Re: Fast UTF-8 strlen function



Frankie say:
> Randy wrote:
> > Is there a fast UTF-8 string length function floating around?
>
> What's the meaning of "string length" of a UTF-8 (or other
> unicode) string? Length in bytes, or length in characters?

Yes; This is what screws up a lot of current ASCII string routines, in that
it does not make a distinction between "number of bytes" and "number of
characters" (presumes the two are "one and the same thing" :)...

For UTF-8, the main basic "change" you have to make to your string routines
is separating these two things out...to provide some "str.len" for the
"number of characters" and some "str.size" for the "number of bytes" or
whatever...

The simple "byte to character" relationship is gone so routines - and the
programmer - must learn to start thinking of "number of characters" and
"number of bytes" as being two separate and distinct properties of a string
(though not totally independent - you couldn't have less characters than
you've got bytes, for example - it's probably easiest to just think of them
that way once dealing with UTF-8 :)...

This is perhaps the only real "stumbling block" in adding at least simple
UTF-8 support to many currently ASCII-based programs: That your string
routines (or the ones in some "string library" you're using) don't make a
distinction between "characters" and "bytes"...

> As NoDot points out, if we want length in bytes, a "regular"
> strlen ought to work.

Yeah, it does...

> Beth raised this issue on the luxasm-devel list, too
> (although not asking for an optimized function). IIRC, her
> example sent a string to stdout, and the question was "what
> goes in edx". I'm pretty sure we need length in bytes here,
> and in "most" cases (allocating memory, e.g.), but sometimes
> we'd want the length in characters (plus "font metrics" to
> determine where the "next" print position would be, for
> example).

Actually, thinking it over some more, because the "write" function is also
used for things like _writing data to binary files_, then I'm pretty sure
the answer is "number of bytes"...otherwise, of course, it could be
screwing up other things: After all, if using "write" to access the
"/dev/fb" framebuffer device then having to specify "number of UTF-8
characters", when you're writing pixels? Doesn't make sense..."write"
_MUST_ just deal solely with "bytes" only...

This makes logical sense...I was "put off" by having documentation that
listed "number of characters to write" for the function call...which is, in
fact, a false presumption of the documentation to say "characters"...for
the UNIX "everything is a file" scheme, then, of course, "write" might NOT
be being used with any "characters" at all...you also use this to write out
chunks of binary data to files or to hardware devices as well...

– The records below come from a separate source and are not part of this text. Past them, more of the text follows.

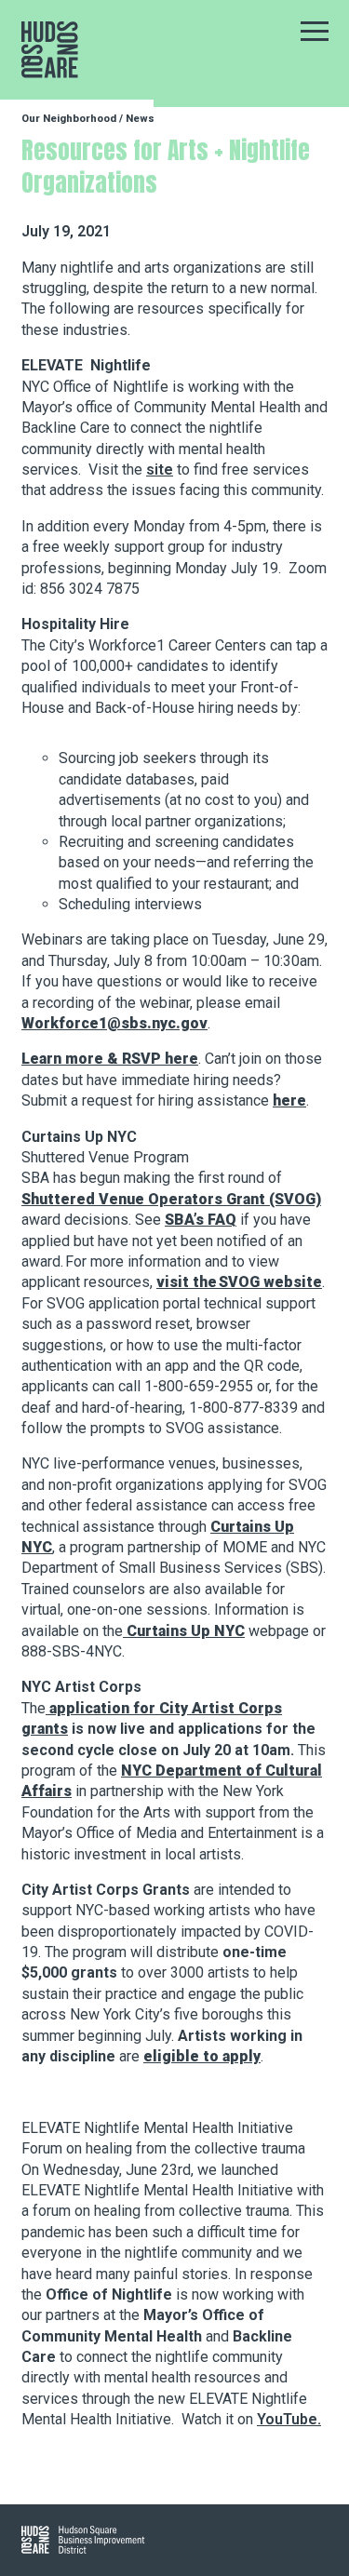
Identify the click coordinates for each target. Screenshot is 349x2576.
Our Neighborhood (68, 119)
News (140, 119)
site (159, 469)
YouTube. (289, 2419)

Mind you, another aspect of my example not putting in the correct "length"
was also the simple point of _how to work it out_...that is, what I'm
seeing in Notepad or whatever is a bunch of Japanese characters...now, I'm
_seeing_, say, three characters...but how many bytes is that? Of course, I
could just do the "StringLength equ $ - StringAddress" trick after each
string to get NASM to count it for me...or if I was feeling particularly
bored, then I could individually look up the characters in my UNICODE
reference (which would take forever)...I got "lazy" and "cheated"...I just
stuffed in a number that I knew to be "too large": That way, I knew it
would print...some extra "garbage" characters might appear after the string
too...but, well, it was just a quick "test" and I couldn't be bothered to
do it properly...

But, in this context, I was thinking that, for LuxAsm, whenever you create
a string variable then, simply, there can be both "#length" (number of
characters) and "#size" (number of bytes) properties created for
them...which is a perfect example of where these "properties" can come in
very useful: LuxAsm can automatically work this out and provide the length
/ size as a set of "properties", _LOCAL_ to that variable (so, in no way
does providing this support "pollute the namespace" or anything...and these
are just "compile-time", so if you don't care, then ignore them and "no
harm, no foul" :)...

> I suppose... if we encounter a byte with the high bit clear,
> we just count "one". If we encounter a byte with the high
> bit set, we determine how many bits are set (look-up
> table?), and skip that many bytes, counting "one" for the
> whole mess... I don't see an "optimized" version of this
> working out very well...

Actually, UTF-8 is even designed with this in mind too...as the "first
byte" of a multi-byte sequences is _DIFFERENT_ to the subsequent bytes...

So, count these bytes:

0xxxxxxx
110xxxxx
1110xxxx
11110xxx

But ignore these bytes:

10xxxxxx

Or, put more simply:

ASCII bytes: x <= 7Fh
Continuation bytes: 80h <= x <= BFh
First bytes: x >= C0h

And we count the "ASCII bytes" and "first bytes" but ignore the
"continuation bytes"...until we hit a NULL...

So, how do we optimise that into something speedy and easy, folks?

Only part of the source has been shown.